» Enunciado
Informe em quantas linhas dos registros aparece a palavra "Point", considerando maiúsculas e minúsculas como diferentes. Responda somente com o número.

──────── Entradas extraídas

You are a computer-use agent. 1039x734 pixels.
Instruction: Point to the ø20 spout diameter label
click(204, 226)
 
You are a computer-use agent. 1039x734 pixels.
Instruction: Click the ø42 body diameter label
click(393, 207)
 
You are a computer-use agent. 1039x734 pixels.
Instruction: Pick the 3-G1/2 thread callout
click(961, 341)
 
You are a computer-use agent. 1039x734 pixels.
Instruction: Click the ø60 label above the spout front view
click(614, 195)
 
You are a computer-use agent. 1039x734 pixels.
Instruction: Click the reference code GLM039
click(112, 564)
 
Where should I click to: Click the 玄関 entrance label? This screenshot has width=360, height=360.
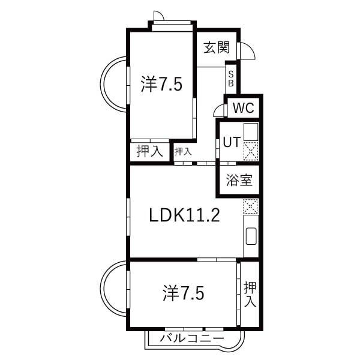(x=217, y=47)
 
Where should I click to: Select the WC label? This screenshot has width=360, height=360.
(x=244, y=109)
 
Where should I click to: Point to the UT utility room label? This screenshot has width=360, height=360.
(x=232, y=143)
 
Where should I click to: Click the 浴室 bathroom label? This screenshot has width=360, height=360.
(x=239, y=180)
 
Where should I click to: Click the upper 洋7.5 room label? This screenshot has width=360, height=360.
(x=161, y=84)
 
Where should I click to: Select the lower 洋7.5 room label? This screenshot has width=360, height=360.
(x=183, y=293)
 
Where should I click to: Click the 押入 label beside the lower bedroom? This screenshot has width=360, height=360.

────────────────

» Resposta da tarefa
2